§ Instructions for the task
Will you give the material below again, every line exactly as it is?

§ Data section
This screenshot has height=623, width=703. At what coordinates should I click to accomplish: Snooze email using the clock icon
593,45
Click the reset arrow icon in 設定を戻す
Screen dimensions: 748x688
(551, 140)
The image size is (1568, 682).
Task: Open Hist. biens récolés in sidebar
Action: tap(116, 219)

§ Exercise answer
This screenshot has height=623, width=703. At what coordinates should I click to accomplish: Snooze email using the clock icon
593,45
Click the reset arrow icon in 設定を戻す
Screen dimensions: 748x688
(551, 140)
The image size is (1568, 682).
Task: Open Hist. biens récolés in sidebar
Action: tap(116, 219)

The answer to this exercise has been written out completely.